**Problem requirements**.
Check each line of the data for "icon", and copy the ones that have it.

**Pixel coordinate grounding data**.
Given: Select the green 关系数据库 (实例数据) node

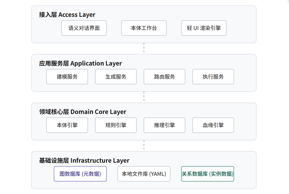Looking at the screenshot, I should coord(207,174).
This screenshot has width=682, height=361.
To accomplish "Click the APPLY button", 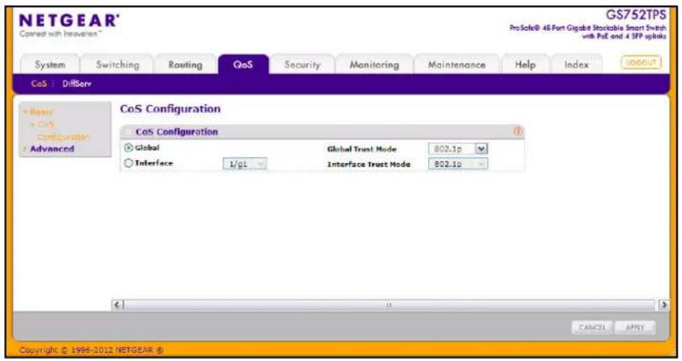I will [635, 327].
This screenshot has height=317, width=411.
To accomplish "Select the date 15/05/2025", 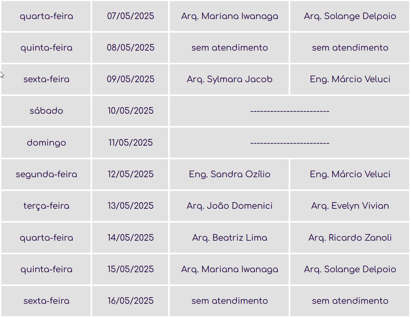I will coord(130,269).
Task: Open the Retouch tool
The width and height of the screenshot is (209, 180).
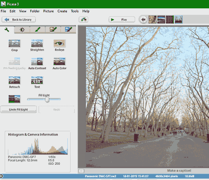Action: [x=14, y=80]
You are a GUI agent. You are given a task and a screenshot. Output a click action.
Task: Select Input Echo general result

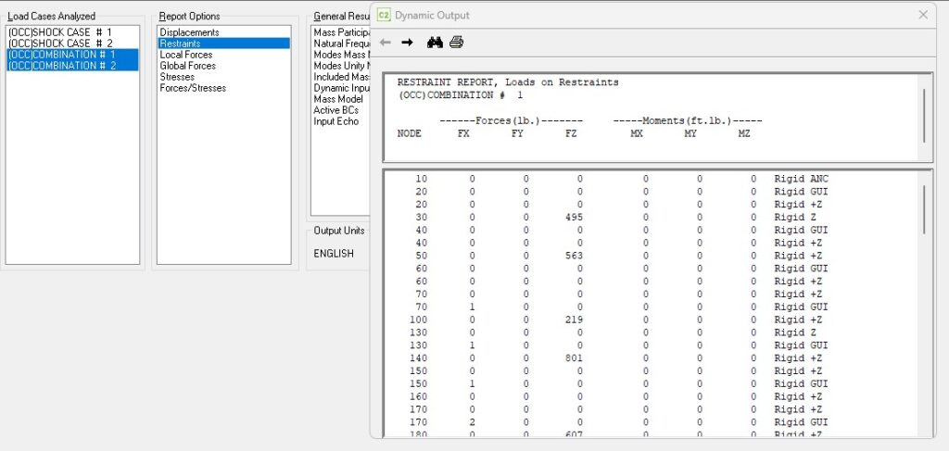coord(336,121)
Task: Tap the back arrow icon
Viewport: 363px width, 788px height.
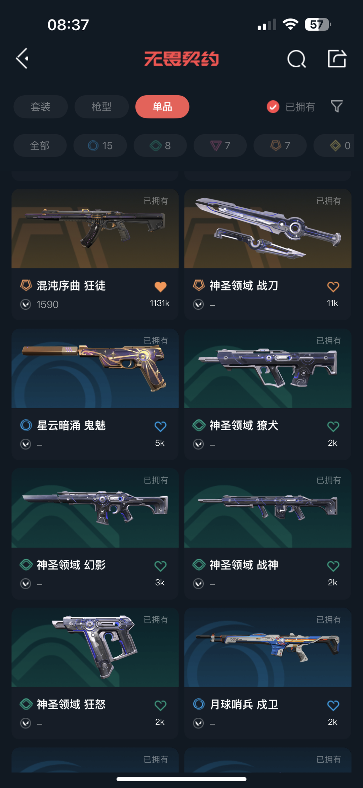Action: click(22, 59)
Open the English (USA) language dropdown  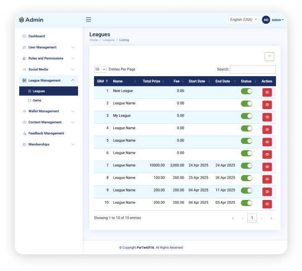pyautogui.click(x=243, y=20)
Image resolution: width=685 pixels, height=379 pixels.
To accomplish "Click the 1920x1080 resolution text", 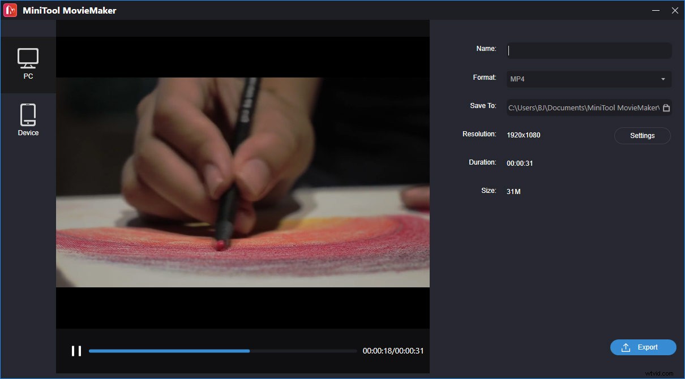I will point(523,135).
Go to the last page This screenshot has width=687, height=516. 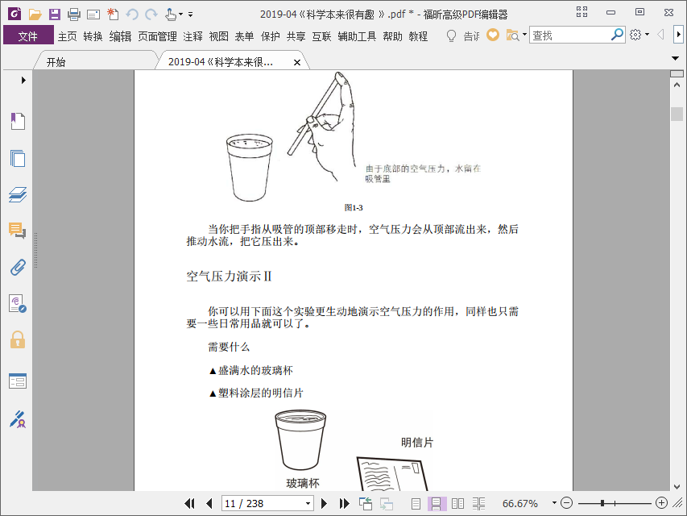pyautogui.click(x=344, y=503)
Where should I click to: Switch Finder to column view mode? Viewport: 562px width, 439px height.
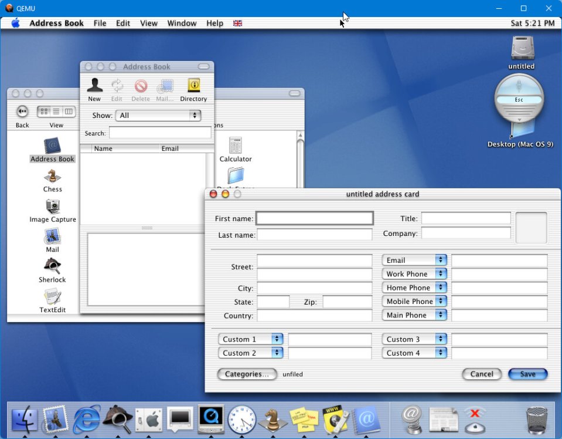point(69,112)
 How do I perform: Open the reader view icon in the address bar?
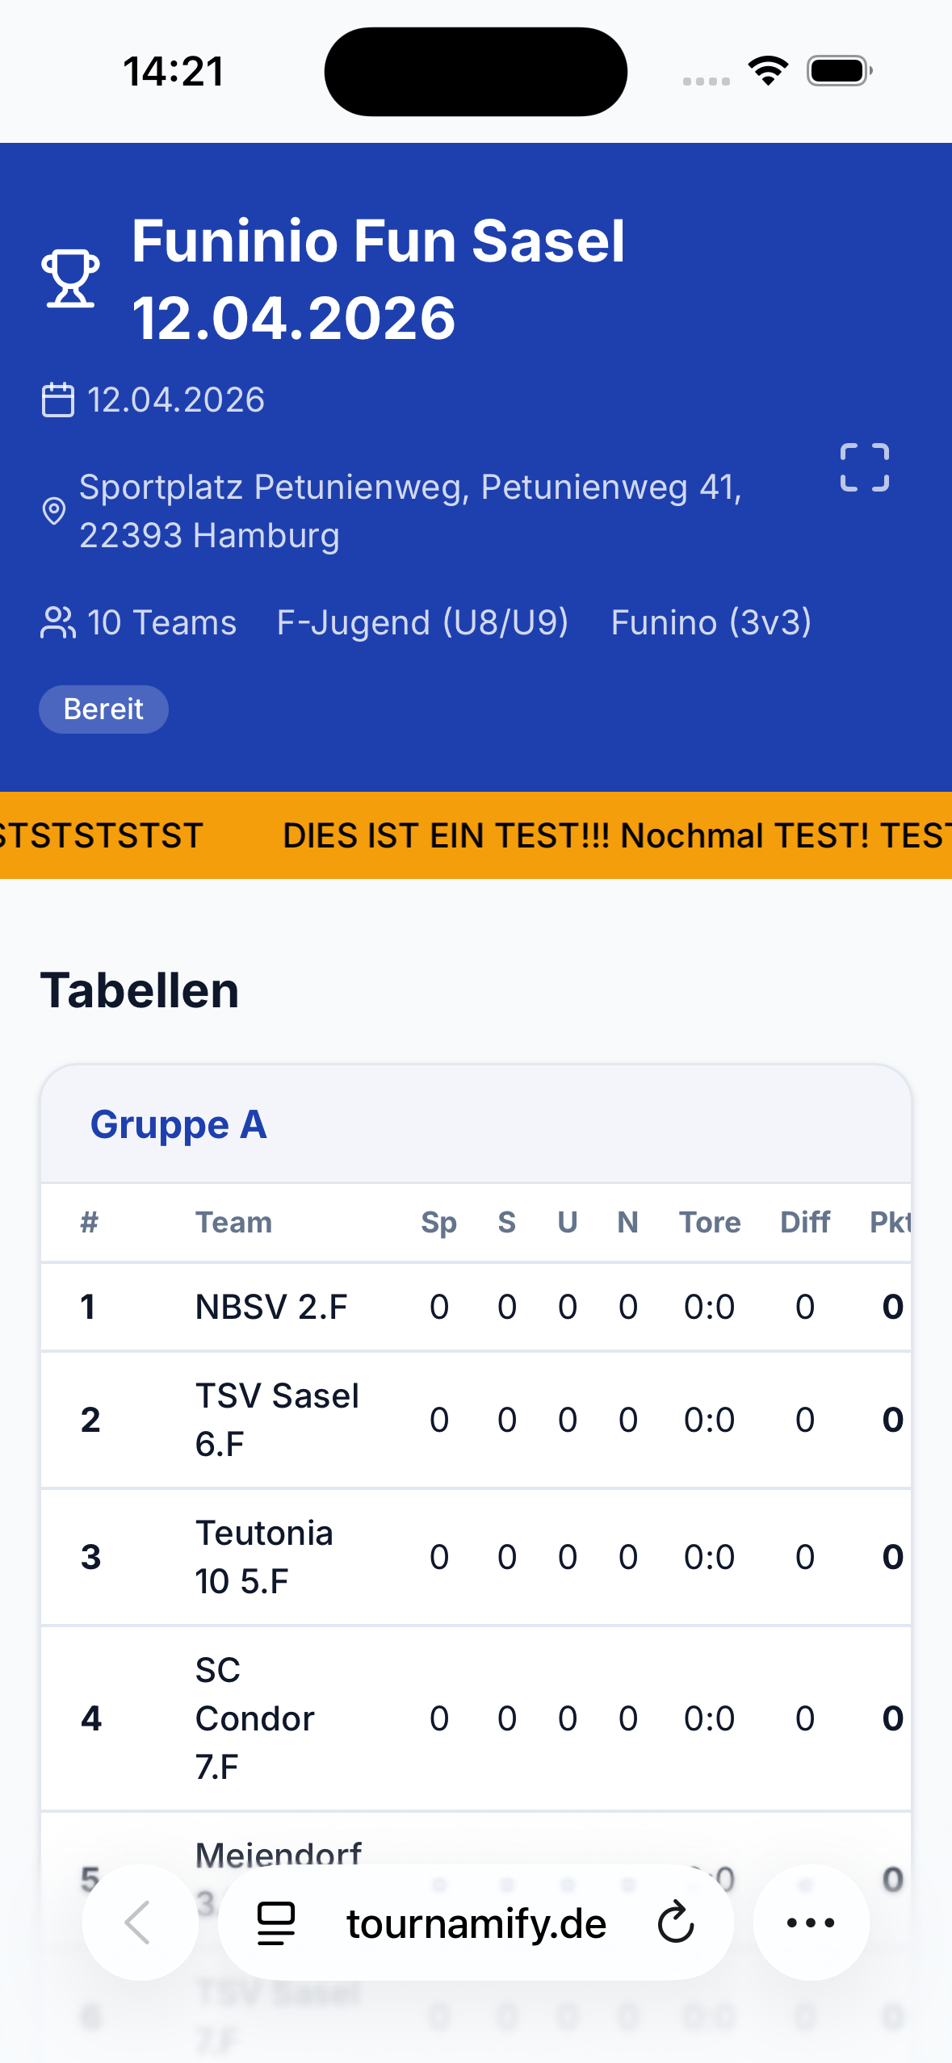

**Solution for this problem**.
Task: Tap the back arrow icon
 How do I perform: Open the reader view icon in the address bar?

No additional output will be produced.